MORGANTOWN, W.Va. – The public and members of the law enforcement community gathered Thursday to lay a wreathe at the Public Safety Building to commemorate National Police Week from May 11 through May 17 and National Peace Officers Memorial Day May 15.

The ceremony included a special mention of Monongalia County Sheriff’s Department Sgt. Todd May who was killed in action February 18, 2012. May was providing mutual aid to the Granville Police Department with a hit-and-run pursuit that crossed into West Virignia from Pennsylvania shortly before 1 a.m. Minutes later May was killed when the car slammed into May’s cruiser as he waited in the median of I-79.

“It does hit close to home for us, losing one of our own Sgt.
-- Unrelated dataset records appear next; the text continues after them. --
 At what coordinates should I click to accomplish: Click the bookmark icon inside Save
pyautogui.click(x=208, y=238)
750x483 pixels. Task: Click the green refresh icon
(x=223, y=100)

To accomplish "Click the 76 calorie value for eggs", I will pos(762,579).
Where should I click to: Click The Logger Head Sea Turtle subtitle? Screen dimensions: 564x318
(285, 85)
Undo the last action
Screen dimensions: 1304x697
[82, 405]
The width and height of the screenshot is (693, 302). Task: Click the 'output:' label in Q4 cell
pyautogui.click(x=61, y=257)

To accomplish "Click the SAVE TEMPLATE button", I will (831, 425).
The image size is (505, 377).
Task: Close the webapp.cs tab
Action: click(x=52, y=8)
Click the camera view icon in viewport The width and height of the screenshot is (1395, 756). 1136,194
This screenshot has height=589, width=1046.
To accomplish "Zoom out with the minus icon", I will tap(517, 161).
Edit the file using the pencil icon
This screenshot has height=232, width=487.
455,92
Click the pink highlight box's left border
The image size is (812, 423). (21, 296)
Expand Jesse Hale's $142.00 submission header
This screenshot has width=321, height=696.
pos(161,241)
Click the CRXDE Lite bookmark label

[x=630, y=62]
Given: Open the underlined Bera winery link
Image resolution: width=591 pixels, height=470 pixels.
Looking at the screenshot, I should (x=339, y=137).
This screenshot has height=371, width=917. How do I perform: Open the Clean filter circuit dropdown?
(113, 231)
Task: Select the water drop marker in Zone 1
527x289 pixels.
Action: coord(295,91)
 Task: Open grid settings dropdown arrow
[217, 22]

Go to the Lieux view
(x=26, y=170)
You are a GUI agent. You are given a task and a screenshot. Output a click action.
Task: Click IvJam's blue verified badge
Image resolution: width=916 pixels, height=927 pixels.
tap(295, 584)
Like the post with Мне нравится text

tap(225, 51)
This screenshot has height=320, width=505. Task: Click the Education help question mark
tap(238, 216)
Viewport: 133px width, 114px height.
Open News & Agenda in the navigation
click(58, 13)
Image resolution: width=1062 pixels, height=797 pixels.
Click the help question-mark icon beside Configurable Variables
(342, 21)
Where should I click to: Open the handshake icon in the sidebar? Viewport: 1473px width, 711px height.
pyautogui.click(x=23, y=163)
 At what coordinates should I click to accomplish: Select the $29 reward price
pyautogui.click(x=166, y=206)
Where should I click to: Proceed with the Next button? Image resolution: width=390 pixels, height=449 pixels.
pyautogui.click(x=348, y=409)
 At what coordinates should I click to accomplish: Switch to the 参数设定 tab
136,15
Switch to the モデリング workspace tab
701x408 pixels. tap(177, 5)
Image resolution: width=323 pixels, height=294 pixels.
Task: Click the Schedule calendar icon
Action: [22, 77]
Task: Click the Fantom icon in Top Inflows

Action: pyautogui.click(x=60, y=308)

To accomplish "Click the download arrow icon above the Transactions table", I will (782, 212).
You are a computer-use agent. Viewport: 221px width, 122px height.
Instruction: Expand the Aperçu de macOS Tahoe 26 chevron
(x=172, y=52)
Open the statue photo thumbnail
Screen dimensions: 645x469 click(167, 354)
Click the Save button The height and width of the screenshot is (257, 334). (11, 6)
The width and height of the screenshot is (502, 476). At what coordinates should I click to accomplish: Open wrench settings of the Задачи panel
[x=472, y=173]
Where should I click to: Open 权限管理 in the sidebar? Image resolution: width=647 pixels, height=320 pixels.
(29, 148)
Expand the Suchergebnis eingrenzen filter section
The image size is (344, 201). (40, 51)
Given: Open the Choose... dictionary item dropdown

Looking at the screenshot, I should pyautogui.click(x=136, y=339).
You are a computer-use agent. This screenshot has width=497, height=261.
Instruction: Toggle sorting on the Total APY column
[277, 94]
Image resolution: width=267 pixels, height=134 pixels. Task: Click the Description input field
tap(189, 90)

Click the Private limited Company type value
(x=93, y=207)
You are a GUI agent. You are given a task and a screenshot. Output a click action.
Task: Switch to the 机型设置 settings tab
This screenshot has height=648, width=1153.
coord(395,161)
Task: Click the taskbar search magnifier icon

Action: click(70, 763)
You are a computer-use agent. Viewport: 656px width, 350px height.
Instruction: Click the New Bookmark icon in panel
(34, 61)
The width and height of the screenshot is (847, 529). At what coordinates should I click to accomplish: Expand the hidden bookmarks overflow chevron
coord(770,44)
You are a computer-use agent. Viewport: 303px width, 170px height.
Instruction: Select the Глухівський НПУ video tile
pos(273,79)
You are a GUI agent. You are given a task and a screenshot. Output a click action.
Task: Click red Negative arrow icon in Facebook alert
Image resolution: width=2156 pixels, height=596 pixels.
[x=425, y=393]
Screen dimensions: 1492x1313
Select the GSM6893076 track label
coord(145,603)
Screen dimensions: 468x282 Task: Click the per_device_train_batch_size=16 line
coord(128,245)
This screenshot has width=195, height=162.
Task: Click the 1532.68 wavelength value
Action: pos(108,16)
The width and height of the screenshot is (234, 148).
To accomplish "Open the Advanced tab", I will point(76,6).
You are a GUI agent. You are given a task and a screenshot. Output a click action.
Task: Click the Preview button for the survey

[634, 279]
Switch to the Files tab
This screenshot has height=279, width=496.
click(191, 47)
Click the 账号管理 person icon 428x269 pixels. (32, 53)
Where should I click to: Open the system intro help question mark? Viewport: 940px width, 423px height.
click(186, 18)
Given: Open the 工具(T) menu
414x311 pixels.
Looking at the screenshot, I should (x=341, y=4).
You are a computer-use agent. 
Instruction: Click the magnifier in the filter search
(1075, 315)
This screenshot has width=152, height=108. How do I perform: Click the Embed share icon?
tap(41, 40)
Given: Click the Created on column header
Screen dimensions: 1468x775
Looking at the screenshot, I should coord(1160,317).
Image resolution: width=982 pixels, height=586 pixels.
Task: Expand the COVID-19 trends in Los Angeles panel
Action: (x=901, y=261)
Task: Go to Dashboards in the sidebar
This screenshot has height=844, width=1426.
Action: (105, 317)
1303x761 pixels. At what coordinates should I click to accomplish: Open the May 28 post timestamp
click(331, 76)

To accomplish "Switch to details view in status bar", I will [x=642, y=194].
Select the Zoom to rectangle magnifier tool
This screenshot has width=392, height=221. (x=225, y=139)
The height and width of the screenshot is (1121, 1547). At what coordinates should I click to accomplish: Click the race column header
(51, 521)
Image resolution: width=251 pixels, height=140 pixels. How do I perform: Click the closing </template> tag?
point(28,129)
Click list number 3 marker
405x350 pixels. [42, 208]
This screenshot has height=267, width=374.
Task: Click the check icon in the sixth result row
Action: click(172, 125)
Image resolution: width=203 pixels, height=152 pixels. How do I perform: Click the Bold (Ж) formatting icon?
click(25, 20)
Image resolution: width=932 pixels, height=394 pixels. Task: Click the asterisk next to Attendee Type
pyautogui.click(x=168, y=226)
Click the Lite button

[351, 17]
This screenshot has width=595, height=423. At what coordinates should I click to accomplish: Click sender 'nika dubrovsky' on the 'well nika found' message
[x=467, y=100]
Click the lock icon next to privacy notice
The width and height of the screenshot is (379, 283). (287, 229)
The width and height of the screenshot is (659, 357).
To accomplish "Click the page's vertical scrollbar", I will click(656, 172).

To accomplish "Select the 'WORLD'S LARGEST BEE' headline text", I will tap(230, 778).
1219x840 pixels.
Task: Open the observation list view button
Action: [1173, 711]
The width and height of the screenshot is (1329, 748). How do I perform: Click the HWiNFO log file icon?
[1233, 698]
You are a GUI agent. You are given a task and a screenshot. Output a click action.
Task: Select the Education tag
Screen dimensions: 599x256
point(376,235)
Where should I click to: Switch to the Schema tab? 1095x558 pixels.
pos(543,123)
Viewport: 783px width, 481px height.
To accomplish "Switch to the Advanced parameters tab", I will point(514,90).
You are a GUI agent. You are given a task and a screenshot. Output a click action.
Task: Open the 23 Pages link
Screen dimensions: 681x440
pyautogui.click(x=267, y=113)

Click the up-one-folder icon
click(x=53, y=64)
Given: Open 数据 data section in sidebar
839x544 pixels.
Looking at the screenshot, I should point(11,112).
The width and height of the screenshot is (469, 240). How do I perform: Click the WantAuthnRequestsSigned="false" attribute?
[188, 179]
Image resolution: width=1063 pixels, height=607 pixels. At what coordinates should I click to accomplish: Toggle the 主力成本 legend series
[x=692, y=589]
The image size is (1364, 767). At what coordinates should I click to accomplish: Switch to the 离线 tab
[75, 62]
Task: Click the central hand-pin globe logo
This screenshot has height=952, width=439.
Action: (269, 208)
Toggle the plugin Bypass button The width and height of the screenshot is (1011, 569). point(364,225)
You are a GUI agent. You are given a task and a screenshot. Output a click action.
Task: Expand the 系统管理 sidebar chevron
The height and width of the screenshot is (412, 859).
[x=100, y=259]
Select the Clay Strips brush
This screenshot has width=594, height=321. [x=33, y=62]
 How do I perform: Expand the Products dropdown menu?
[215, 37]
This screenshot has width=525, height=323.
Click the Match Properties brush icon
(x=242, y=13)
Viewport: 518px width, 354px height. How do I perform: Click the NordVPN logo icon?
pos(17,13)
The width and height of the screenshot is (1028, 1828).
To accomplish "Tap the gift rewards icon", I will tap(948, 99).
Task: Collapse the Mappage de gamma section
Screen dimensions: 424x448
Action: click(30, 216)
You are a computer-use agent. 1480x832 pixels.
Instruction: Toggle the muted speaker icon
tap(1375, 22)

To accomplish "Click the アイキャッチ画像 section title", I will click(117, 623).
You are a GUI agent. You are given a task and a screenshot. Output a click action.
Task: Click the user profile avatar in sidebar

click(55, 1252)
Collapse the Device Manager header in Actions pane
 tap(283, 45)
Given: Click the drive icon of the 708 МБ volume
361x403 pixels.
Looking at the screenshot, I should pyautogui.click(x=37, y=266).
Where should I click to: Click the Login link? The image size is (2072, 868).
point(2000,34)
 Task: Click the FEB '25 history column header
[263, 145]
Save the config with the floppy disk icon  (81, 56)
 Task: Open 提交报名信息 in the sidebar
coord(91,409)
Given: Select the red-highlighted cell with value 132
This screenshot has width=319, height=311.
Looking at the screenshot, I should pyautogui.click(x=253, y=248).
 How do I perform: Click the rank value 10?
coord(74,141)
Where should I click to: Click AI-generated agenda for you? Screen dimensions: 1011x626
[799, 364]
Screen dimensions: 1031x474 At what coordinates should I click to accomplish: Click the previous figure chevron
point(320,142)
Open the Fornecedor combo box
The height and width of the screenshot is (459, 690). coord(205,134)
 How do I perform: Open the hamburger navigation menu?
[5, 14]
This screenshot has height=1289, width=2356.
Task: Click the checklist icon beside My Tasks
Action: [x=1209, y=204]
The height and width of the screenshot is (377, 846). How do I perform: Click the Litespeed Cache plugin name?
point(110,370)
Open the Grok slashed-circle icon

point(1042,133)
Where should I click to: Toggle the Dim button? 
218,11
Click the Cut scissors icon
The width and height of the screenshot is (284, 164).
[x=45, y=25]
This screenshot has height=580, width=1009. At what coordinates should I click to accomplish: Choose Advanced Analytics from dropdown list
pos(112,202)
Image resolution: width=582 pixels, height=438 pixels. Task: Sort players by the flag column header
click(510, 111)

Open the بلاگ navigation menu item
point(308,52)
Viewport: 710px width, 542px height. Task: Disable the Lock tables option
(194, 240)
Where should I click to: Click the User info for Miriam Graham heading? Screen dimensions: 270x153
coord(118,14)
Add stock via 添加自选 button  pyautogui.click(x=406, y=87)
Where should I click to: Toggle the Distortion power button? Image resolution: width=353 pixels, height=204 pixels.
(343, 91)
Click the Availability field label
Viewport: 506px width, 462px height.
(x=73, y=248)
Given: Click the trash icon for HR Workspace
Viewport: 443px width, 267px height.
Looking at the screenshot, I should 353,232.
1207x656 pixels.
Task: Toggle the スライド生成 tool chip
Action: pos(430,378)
Todd May,” Monongalia County Sheriff Perry Palmer said. “It’s a stark reminder that our guyrs or any law enforcement officer may not come home.”

Morgantown Chief of Police, Eric Powell said officers have a high-risk occupation that is under fire in many ways from different groups. Officers are forced to balance a work flow that could go from a motorist assist to a murder investigation in minutes.

“It’s calling more than a profession and it requires an incredible amount of training,” Powell said. “It takes a special kind of person to do the job.”

Monongalia County commissioner Sean Sikora explained his father severed on the Weirton Police Department for 28 years. His father made the decision to leave the department as their family grew and compensation became an issue.

“He couldn’t keep up with the benefits that the steel mill offered, so he retired and went into the mill after 28 years,” Sikora said. “It was the worst decision he ever made in his life, and he regretted it the rest of his life.”

This special recognition is also a way to spotlight law enforcement. Many departments face record retirements and are struggling to fill the ranks. Nationwide trends show a decrease in the number of people that decide to pursue a career in public safety.

In the most recent Monongalia County budget commissioners approved a 7% increase in public safety spending and developed a new pay structure for the Monongalia County Sheriff’s Office. Commissioners established the pay scale to help retention after state lawmakers approved raises for troopers.

“That’s why it’s really important for me to make sure we take care of the people who protect us, so we can retain them,” Sikora said.